Does that mean I need to create four theme variants to handle these four cases? There will be another one or two dimensions, meaning the number of variations will grow geometrically.

I come from a web background. In CSS you can say define styling vary granularly, like, “All elements with class highlighed should have a yellow background and all elements with class selected should have a border,” and then you can specify at each element whether it has class highlighted, selected, both, or neither. Is there an analogue in Godot?

when you define a theme variation, and you set a style, that style is overriding the Base theme for that element. so you can choose what elements to change.

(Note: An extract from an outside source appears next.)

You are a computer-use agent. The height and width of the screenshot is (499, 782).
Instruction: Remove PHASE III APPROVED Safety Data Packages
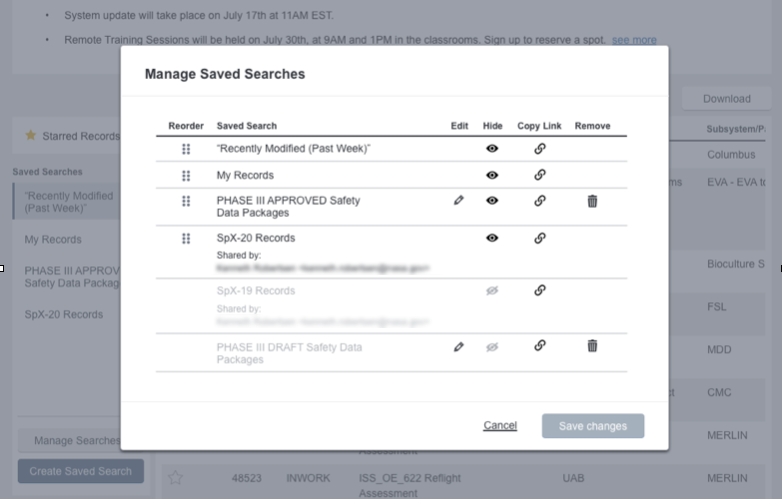(592, 201)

this next thing is a bit tricky: a variation can inherit another variation. but you must first define the same base type for both, then change the base type on one to the other, otherwise it will not update and show styles.
for example, we create a variation of Button called red and set a Normal property of styleboxflat with red color. then create a variation of Button called red_with_highlight and set a hover property of styleboxflat with yellow color.
then change red_with_hightlight Base to red.
using red will make the button red, using red_with_highligh will make it red but also change to yellow when the mouse is over it.

a button can have a toggle mode, in that case you can use the pressed state to have the border. there is also a pressed highlight. so this would not be 4 variations but just 2.

well I would create the variations, but you can also combine more than one Node or override draw like you originally thought.
the problem is the border, because in godot this is drawn as part of the StyleBoxFlat or within the texture of StyleBoxTexture.

one thing you CAN do is use the modulate property of the node to colorize the button, this could help with some situations.